6 steps taken in data analysis
In this post, I’ll break down the process of data modeling into steps and look at each one separately, but before that I’ll be defining it.
What is data analysis?
You have to know exactly what data analysis is before you can understand the process. Analysis of data is the procedure of first of all setting goals as to what data you need and what questions you’re hoping it will answer, then collecting the information, then inspecting and interpreting the data, with the aim of sorting out the bits that are useful, in order to suggest conclusions and help with decision making by various users.
It focuses on knowledge discovery for predictive and descriptive purposes, sometimes discovering new trends, and sometimes to confirm or disprove existing ideas.
Actions taken in the Data Analysis Process
Business intelligence requirements may be different for every business, but the majority of the underlined steps are similar for most:
Step 1: Setting of goals
This is the first step in the data modeling procedure. It’s vital that understandable, simple, short, and measurable goals are defined before any data collection begins. These objectives might be set out in question format, for example, if your business is struggling to sell its products, some relevant questions may be, “Are we overpricing our goods?” and “How is the competition’s product different to ours?”
Asking these kinds of questions at the outset is vital because your collection of data will depend on the type of questions you have. So, to answer your question, “How is the competition’s product different to ours?” you will need to gather information from customers regarding what it is they prefer about the other company’s product and also launch an investigation into their product’s specs. To answer your question, “Are we overpricing our goods?” you will have to gather data regarding your production costs, as well as details about the price of similar goods on the market.

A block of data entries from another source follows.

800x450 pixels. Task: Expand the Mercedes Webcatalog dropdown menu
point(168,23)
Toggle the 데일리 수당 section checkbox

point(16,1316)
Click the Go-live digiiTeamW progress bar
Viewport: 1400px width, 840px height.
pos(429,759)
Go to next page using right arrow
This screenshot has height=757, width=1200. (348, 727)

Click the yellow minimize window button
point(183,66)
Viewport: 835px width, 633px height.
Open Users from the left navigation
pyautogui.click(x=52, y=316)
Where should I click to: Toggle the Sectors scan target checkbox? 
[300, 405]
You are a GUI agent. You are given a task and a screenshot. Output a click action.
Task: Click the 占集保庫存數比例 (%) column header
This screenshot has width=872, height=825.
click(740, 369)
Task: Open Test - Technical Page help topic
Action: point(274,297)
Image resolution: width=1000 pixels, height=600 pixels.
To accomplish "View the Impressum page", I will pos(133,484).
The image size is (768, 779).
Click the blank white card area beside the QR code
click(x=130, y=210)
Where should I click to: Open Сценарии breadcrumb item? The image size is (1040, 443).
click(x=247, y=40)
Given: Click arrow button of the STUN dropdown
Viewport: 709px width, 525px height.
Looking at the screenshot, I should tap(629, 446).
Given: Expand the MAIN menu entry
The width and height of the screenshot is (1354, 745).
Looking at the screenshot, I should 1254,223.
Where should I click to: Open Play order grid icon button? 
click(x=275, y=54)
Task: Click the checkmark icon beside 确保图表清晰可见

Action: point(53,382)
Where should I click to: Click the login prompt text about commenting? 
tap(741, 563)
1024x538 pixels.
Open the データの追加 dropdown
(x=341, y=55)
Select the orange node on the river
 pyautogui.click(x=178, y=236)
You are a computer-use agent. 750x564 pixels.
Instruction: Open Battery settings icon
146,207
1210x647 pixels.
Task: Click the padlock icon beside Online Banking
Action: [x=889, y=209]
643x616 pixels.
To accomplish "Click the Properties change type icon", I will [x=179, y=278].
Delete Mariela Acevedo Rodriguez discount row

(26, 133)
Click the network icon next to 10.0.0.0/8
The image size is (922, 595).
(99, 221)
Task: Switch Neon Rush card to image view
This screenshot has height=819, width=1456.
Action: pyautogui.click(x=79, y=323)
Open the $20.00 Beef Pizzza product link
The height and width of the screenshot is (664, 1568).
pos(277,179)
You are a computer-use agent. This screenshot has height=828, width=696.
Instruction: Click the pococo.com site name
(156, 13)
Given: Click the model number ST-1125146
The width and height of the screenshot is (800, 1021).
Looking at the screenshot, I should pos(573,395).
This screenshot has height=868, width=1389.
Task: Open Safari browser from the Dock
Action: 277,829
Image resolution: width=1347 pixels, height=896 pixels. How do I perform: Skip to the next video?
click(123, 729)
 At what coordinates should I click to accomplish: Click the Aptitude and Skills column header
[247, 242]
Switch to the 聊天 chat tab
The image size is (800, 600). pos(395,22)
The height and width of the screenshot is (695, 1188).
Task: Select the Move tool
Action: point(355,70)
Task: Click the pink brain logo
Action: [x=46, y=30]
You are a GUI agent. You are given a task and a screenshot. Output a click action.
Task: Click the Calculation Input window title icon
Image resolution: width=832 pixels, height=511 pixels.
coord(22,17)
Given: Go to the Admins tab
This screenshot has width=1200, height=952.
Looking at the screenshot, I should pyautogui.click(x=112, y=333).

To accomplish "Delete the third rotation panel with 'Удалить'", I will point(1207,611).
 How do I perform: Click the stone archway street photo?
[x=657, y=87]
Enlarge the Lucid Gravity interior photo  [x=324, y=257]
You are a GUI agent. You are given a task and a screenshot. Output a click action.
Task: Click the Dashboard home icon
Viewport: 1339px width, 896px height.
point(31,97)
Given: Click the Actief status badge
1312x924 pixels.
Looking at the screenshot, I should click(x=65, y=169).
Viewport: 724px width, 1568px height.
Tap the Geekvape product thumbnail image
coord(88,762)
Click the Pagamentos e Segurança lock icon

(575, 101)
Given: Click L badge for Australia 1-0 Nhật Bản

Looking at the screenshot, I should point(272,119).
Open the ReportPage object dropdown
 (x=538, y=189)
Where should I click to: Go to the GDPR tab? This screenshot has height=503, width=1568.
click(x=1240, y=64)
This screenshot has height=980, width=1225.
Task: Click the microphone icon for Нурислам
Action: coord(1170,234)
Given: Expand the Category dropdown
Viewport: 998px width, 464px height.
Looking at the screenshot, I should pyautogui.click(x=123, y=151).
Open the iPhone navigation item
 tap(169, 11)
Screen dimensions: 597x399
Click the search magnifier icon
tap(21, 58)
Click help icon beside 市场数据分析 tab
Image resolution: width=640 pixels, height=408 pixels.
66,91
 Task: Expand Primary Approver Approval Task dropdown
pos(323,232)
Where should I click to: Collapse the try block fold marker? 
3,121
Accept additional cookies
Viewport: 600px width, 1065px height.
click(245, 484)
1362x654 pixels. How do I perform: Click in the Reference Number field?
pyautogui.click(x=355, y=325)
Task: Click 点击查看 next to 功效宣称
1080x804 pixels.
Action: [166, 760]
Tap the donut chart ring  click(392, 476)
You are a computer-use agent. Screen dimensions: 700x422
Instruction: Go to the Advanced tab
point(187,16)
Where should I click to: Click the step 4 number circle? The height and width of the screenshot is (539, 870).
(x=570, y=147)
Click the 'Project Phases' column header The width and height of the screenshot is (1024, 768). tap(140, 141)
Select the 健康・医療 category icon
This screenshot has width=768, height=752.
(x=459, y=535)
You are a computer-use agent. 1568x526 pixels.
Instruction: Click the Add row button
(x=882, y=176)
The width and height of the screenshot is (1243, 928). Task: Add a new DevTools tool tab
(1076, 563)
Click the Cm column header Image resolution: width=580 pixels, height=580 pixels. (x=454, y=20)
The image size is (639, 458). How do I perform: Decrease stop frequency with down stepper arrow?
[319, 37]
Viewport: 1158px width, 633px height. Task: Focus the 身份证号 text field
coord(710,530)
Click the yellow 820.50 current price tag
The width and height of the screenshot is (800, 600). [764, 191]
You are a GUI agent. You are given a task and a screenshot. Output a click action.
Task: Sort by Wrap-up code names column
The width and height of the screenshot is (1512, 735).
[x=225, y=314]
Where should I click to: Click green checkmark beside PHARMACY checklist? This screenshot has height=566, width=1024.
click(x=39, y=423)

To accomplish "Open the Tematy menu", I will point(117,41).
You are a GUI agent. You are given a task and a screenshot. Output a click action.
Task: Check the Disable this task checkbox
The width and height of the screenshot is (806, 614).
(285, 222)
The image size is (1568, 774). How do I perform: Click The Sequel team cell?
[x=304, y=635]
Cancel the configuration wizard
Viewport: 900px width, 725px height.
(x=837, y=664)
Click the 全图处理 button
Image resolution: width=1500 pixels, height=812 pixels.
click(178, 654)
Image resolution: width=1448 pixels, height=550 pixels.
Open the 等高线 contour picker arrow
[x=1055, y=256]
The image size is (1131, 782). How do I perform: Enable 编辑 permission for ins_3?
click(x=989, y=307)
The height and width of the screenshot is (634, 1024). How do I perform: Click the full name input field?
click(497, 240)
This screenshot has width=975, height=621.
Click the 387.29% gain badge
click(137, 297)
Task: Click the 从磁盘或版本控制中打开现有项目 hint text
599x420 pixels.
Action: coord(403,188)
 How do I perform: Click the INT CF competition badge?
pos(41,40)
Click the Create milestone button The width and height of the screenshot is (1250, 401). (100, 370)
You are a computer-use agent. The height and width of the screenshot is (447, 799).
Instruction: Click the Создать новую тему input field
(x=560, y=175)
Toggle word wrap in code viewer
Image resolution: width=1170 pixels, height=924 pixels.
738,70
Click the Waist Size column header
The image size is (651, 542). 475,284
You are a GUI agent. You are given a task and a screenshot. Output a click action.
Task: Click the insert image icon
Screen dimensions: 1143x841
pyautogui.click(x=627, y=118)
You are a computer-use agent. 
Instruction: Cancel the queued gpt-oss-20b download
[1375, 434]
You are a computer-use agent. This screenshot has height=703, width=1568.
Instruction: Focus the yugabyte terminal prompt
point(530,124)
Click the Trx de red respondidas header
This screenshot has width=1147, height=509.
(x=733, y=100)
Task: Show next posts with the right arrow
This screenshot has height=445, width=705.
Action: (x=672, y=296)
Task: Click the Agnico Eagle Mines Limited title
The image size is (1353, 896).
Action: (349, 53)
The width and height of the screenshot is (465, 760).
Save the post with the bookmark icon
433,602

As you can appreciate, the type of data you’ll be collecting will differ hugely depending on what questions you need to be answered. Data analysis is a lengthy and sometimes costly procedure, so it’s essential that you don’t waste time and money by gathering data that isn’t relevant. It’s vital to ask the right questions, so the data modeling team knows what information you need.
Step 2: Setting priorities for measurement
Once your goals have been defined, your next step is to decide what it is you’re going to be measuring, and what methods you’ll use to measure it.
Determine what you’re going to be measuring
At this point, you’ll need to determine exactly what type of data you’ll be needing to answer your questions. Let’s say you want to answer the question, “How can we cut down on the number of people we employ without a reduction in the quality of our product?” The data you’ll need will be along these lines: the number of people the business is currently employing; how much the business pays these employees each month; other benefits the employees receive that are a cost to the company, such as meals or transport; the amount of time these employees are currently spending on actually making the product; whether or not there are any redundant posts that have may have been taken over by technology or mechanization.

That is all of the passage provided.